Ni más ni menos. Pero figúrese el disgusto de la pobre Flora cuando supo por Marcelino que Galán quizás tuviese que aceptar la tremenda condición para que no pueda atribuirse su negativa a cobardía... ¡Un disgusto de muerte! En vano trato de tranquilizarla. No descansa, no duerme, no vive. ¡Cuando más feliz se creía!... ¡y todo por culpa de ese miserable! ¡Ah, no tengo valor para hacer daño a nadie, pero la vida le hace a uno cruel, y como pueda mato a Picavea! Se lo juro a usted.
Arís.
Lo merece, lo merece... Pues, nada, don Gonzalo, hágame usted piernas y hasta luego. (Poniéndose el sombrero.) Voy a ver a Valladares, que está muy grave.
Gonz.
¡Ah, Valladares, sí; ya me han dicho... que se concertó el duelo en condiciones terribles!
Arís.
A espada francesa.
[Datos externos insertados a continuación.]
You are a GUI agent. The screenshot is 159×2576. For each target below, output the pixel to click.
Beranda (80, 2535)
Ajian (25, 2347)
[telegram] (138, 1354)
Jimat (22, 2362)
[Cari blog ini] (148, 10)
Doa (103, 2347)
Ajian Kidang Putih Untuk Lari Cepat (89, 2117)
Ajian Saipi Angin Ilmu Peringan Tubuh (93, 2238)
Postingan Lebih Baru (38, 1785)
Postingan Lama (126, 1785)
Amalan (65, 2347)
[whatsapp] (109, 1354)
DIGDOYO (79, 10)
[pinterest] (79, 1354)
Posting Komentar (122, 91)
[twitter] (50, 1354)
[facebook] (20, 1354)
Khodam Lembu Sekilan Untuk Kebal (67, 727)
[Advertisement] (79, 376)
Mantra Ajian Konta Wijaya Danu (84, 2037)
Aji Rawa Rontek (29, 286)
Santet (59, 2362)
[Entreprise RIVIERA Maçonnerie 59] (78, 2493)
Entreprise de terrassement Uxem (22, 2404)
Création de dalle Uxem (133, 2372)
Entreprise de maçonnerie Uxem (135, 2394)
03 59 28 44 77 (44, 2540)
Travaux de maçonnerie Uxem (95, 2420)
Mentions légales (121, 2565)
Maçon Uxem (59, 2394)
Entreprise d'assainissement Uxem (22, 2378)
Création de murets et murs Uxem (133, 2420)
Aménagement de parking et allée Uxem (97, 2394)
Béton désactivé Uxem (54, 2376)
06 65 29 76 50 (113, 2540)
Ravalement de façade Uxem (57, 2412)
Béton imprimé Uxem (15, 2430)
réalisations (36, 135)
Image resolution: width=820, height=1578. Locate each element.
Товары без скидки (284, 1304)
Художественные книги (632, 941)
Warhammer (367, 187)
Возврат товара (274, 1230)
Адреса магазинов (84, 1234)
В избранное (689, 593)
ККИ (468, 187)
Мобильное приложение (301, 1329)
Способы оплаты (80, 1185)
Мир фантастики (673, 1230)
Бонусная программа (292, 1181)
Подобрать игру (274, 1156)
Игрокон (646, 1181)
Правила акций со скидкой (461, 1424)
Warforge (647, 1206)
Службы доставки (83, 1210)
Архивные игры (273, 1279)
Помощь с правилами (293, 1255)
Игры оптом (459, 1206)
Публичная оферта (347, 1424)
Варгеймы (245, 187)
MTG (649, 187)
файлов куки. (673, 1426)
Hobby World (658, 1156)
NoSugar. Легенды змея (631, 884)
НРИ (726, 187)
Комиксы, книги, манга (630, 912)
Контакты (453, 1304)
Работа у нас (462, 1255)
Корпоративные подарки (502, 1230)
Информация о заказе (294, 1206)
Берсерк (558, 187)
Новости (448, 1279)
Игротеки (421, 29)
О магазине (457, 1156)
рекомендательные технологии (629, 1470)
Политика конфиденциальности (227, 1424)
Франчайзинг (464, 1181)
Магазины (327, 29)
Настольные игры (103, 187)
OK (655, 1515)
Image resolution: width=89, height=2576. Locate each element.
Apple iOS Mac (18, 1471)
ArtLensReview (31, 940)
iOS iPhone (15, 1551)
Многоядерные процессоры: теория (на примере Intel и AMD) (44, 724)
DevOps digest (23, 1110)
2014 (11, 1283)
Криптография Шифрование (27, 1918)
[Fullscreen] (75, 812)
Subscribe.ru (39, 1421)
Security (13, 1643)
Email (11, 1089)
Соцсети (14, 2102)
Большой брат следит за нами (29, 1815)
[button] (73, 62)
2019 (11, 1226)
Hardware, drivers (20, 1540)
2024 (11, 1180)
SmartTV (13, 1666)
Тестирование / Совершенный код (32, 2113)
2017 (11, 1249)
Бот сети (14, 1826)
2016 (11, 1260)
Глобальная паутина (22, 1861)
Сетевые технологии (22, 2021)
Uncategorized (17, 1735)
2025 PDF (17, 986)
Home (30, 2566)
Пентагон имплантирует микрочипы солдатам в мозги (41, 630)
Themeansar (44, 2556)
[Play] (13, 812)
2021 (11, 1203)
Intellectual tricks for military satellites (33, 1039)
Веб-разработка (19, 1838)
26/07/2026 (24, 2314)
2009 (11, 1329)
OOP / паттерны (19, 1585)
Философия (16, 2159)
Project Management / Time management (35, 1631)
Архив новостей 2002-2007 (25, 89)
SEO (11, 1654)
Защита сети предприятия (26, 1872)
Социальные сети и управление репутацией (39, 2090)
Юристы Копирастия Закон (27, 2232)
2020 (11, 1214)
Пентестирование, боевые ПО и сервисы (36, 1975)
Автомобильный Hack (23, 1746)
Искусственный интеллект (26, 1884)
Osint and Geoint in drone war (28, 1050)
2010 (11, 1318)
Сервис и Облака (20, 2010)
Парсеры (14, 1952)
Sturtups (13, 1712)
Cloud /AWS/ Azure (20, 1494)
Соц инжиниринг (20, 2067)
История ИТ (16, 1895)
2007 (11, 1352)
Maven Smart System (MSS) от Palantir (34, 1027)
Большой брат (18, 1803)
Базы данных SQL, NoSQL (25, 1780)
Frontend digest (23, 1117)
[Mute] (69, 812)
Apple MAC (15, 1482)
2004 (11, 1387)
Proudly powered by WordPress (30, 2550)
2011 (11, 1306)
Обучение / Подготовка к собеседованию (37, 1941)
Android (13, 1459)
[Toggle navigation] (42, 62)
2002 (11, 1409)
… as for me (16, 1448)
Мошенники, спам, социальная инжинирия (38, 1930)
Con todas las agravantes.
Gonz.
¿Y Valladares está en cama?
Arís.
Si se va o no se va. Y el adversario también.
Gonz.
¿También? ¿Y qué es lo que tienen?
Arís.
Gastritis tóxica por indigestión.
Gonz.
¡Ah!, ¿pero no es herida?
Arís.
No, no es herida, porque desoyendo mis consejos, en lugar de batirse, se fueron a almorzar al Hotel Patrocinio, y claro, les pusieron unos calamares en tinta que están los dos si se las lían. ¡Mucha más cuenta les hubiese tenido celebrar un duelo a muerte, como yo les propuse! A estas horas, los dos en la calle. ¡Pero calamares! ¡Quién calcula las consecuencias!... Son unos temerarios. ¡Le digo a usted!...
Gonz.
¡Ya, ya!... ¡qué gentes!
Arís.
Conque hasta luego; hágame piernas y no me olvide esa finta de estocada marchando, ¿eh?... Un, dos... a fondo. Rápido, ¿eh?... (Vase derecha.)
Gonz.
Sí, sí; descuide, descuide... (Vuelve y toca el timbre.) Voy a ver cómo sigue esa criatura. Cree que le ocultamos la verdad; que Galán es quien va a batirse y está que no vive. ¡Pobre Florita!... ¡Calle! ¡Ella viene hacia aquí!